**Aim of the task**:
Convert the lines below into a JSON list of strings with one string per line, leaving out blank lines and the pictures.

**Records for this exercise**:
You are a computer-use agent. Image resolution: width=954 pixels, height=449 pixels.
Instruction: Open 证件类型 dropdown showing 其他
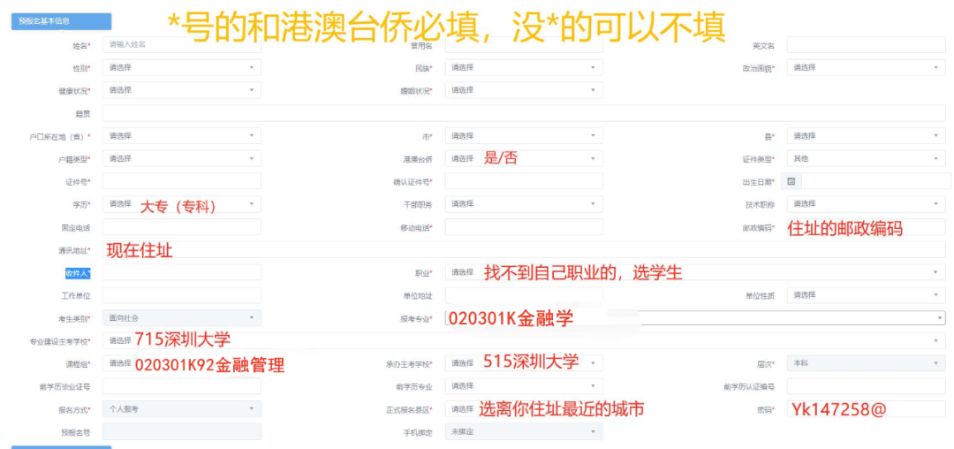[866, 159]
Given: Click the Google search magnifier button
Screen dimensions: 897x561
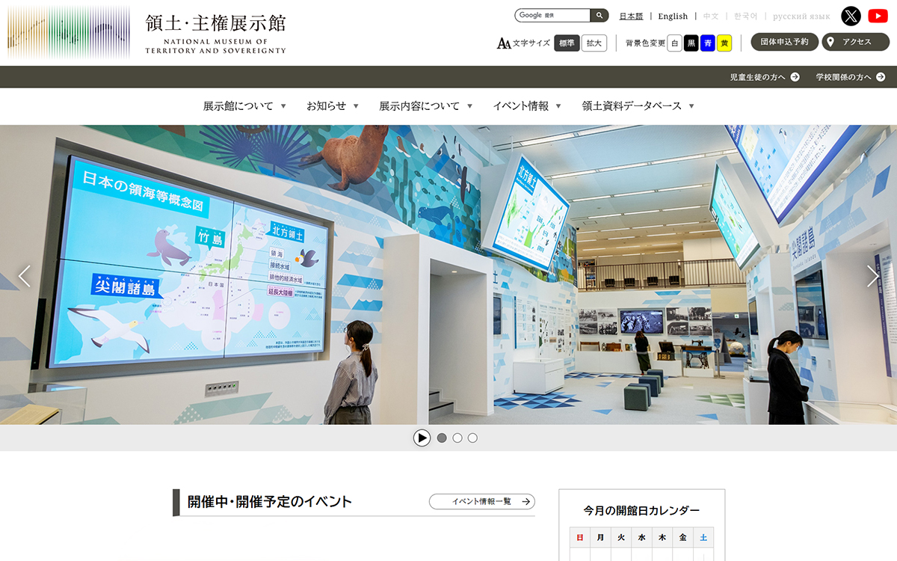Looking at the screenshot, I should pos(599,16).
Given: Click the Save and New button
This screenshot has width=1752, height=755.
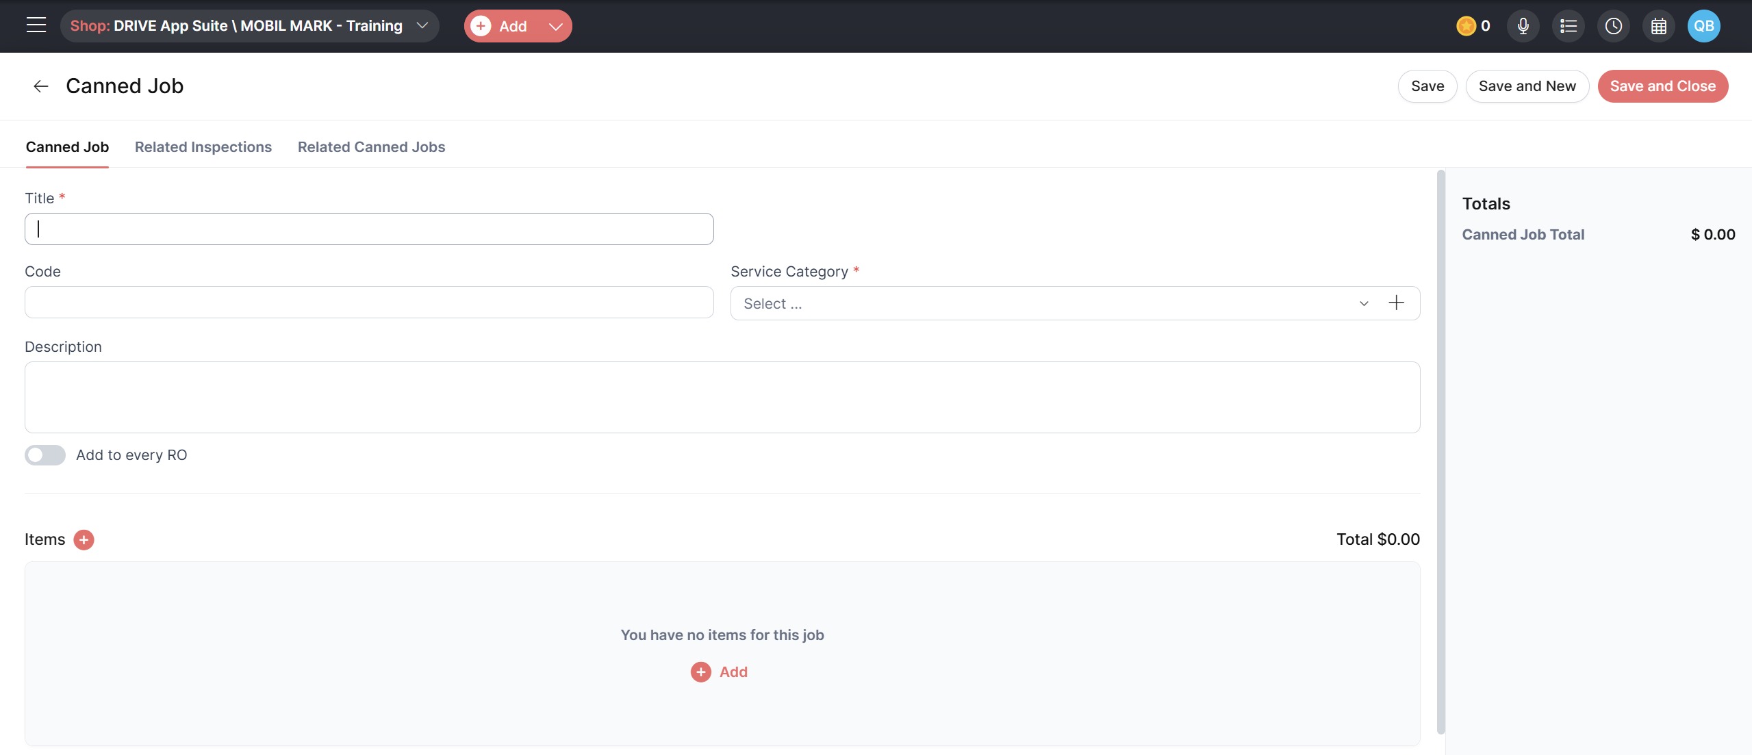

**The output**:
[
  "You are a computer-use agent. Image resolution: width=954 pixels, height=449 pixels.",
  "Instruction: Open 证件类型 dropdown showing 其他",
  "[866, 159]",
  "Given: Click the Google search magnifier button",
  "Screen dimensions: 897x561",
  "Looking at the screenshot, I should pos(599,16).",
  "Given: Click the Save and New button",
  "This screenshot has width=1752, height=755."
]